> [Problem to solve] As soon as the line containing "Menu (52, 65)" appears, copy it and every following line word for word until the records end.
Supplied material: Begin
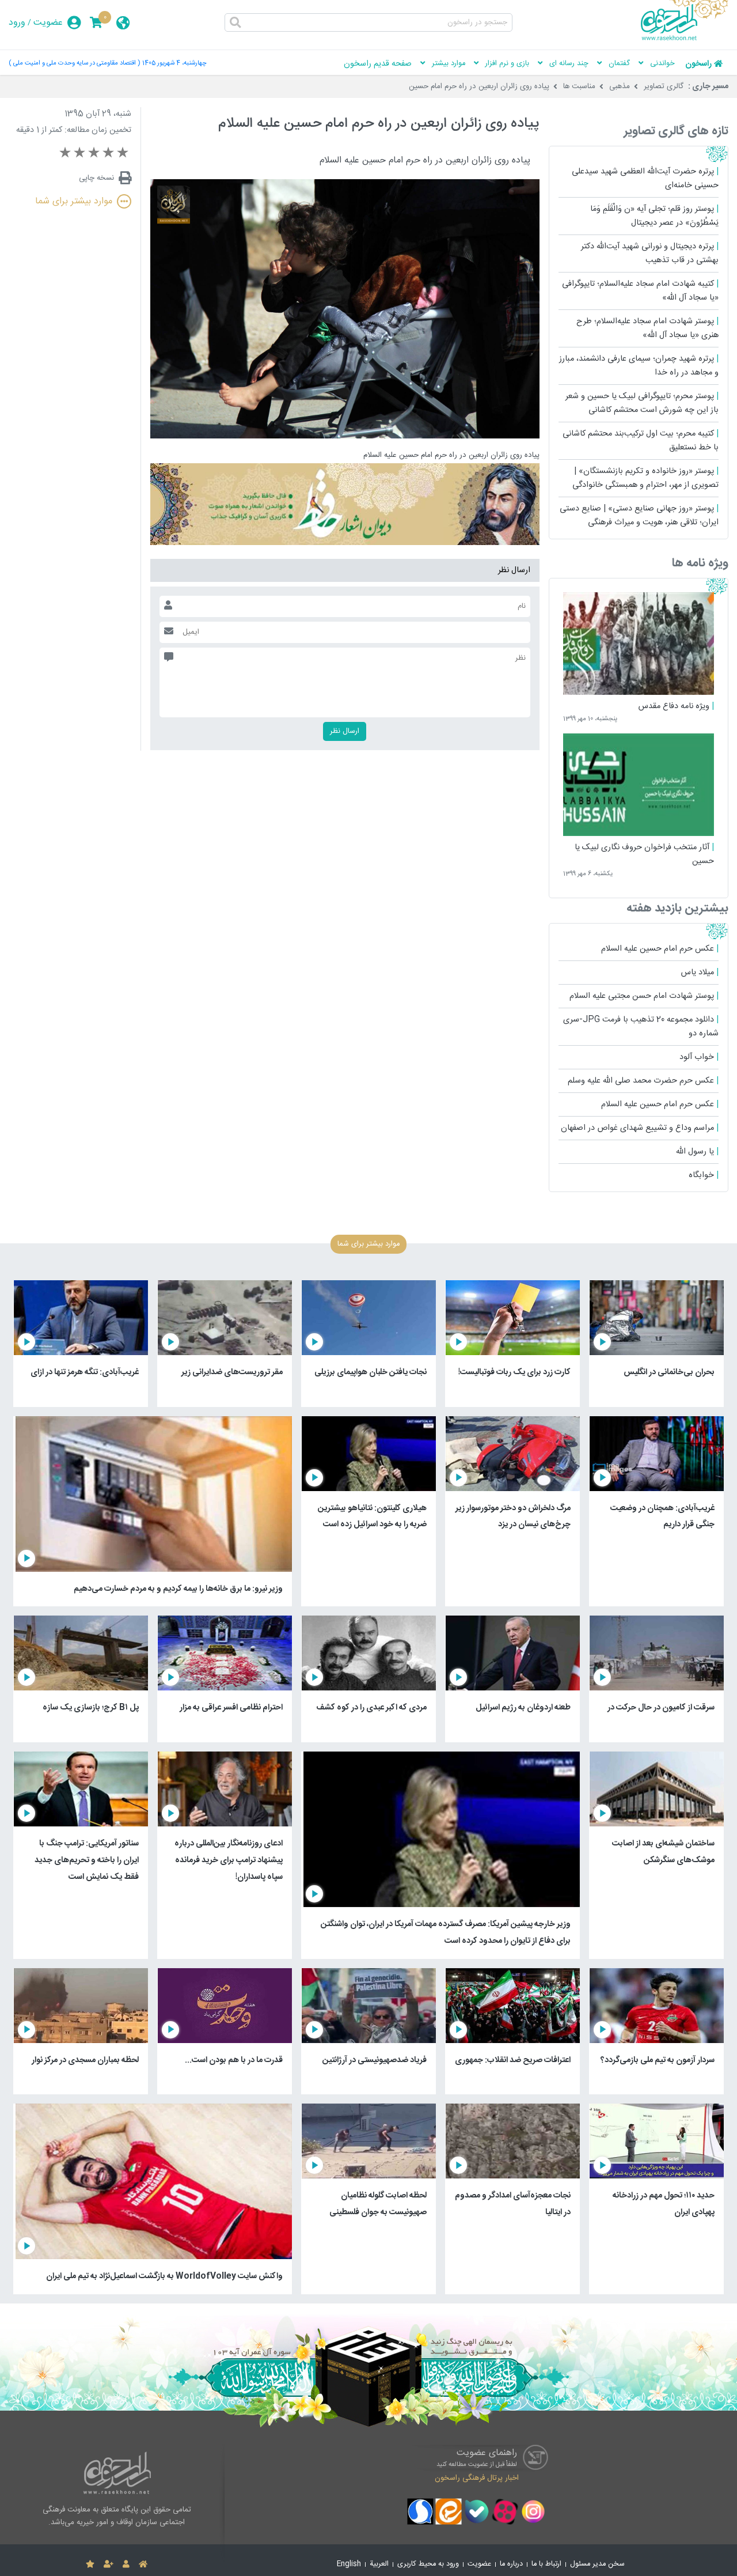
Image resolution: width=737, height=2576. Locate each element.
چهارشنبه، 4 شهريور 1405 (174, 63)
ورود (17, 23)
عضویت (48, 23)
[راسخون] (684, 38)
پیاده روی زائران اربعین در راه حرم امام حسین (479, 86)
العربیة (379, 2564)
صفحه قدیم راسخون (378, 64)
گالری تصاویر (663, 86)
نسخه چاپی (96, 178)
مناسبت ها (579, 86)
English (349, 2564)
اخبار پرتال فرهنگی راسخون (477, 2477)
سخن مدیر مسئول (597, 2564)
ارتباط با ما (546, 2564)
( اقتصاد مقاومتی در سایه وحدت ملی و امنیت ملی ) (74, 63)
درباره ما (511, 2564)
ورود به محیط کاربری (428, 2564)
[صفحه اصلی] (143, 2564)
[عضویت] (108, 2564)
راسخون (698, 64)
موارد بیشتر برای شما (73, 201)
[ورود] (126, 2564)
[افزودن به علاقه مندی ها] (90, 2564)
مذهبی (619, 86)
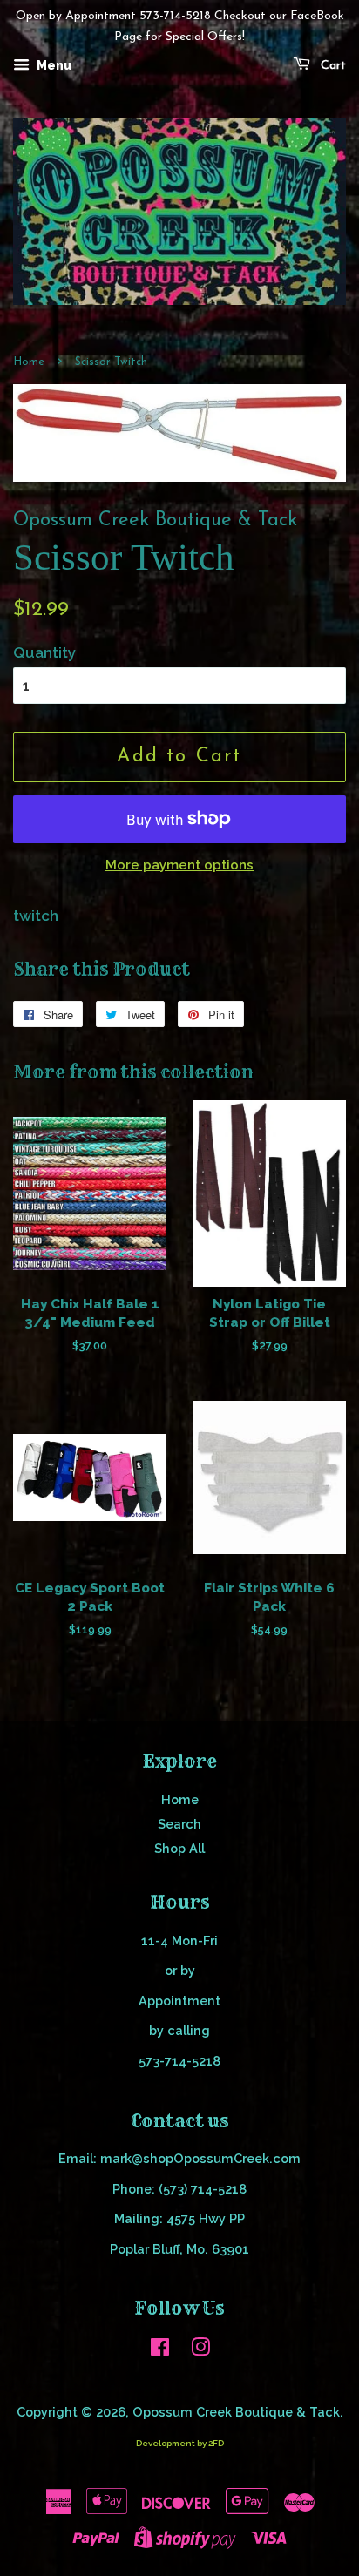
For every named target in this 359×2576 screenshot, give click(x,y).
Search (179, 1823)
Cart (331, 65)
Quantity (44, 652)
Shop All (179, 1848)
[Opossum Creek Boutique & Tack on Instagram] (200, 2350)
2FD (216, 2443)
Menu (52, 65)
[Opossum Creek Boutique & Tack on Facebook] (160, 2350)
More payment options (179, 865)
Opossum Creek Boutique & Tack (236, 2411)
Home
Supplied material: End
> [Answer space]
Menu (52, 65)
[Opossum Creek Boutique & Tack on Facebook] (160, 2350)
More payment options (179, 865)
Opossum Creek Boutique & Tack (236, 2411)
Home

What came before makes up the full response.